Multi-turn adversarial attack evaluation framework for Large Language Models (LLMs). This project implements the Scout attack method and evaluation pipeline.

• Python 3.10 or higher ( < 3.13)
• uv (Recommended for dependency management)

Configure API Keys: Create a config/api_keys.env file with your API keys: bash export OPENAI_API_KEY="your_openai_api_key" export ANTHROPIC_API_KEY="your_anthropic_api_key" export GOOGLE_API_KEY="your_google_api_key"

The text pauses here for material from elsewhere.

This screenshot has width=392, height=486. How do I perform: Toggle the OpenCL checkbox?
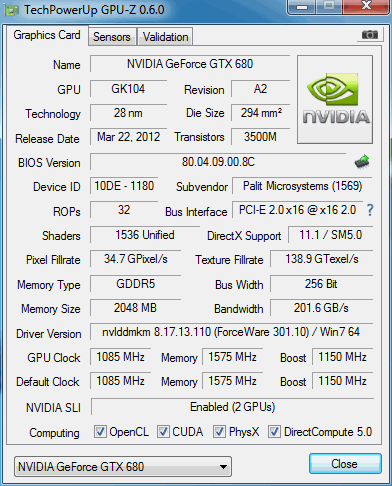coord(100,432)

The easiest way to run the evaluation is using the provided shell script. This script sets up VLLM servers for the attacker and agent models, and then runs the evaluation.

cd src
./run_eval_pipeline.sh

What the script does:

1. Installs uv and dependencies if missing.
2. Starts a VLLM server for Gemma-2-9b-it (Attacker Model).
3. Starts a VLLM server for GPT-OSS-20B (Agent Model).
4. Waits for servers to be ready.
5. Runs eval_seal.py to perform the evaluation.

• --attacker_url: URL of the VLLM server for the main attacker.
• --target_model_type: Type of target model (llava, vllm, gpt4o, claude, gemini, etc.).
• --target_model: Specific model name or path.
• --initial_attacker_url: URL of the VLLM server for Turn 0 (initial attack strategy generation).
• --initial_mode: Mode for initial attack (strategy or template).
• --use_agent: Enable agentic mode where an LLM decides the next move.
• --last: Enable "LAST" mode (Retry Turn 1 until success, then proceed).
• --test_dataset: Path to the CSV file containing harmful behaviors to test.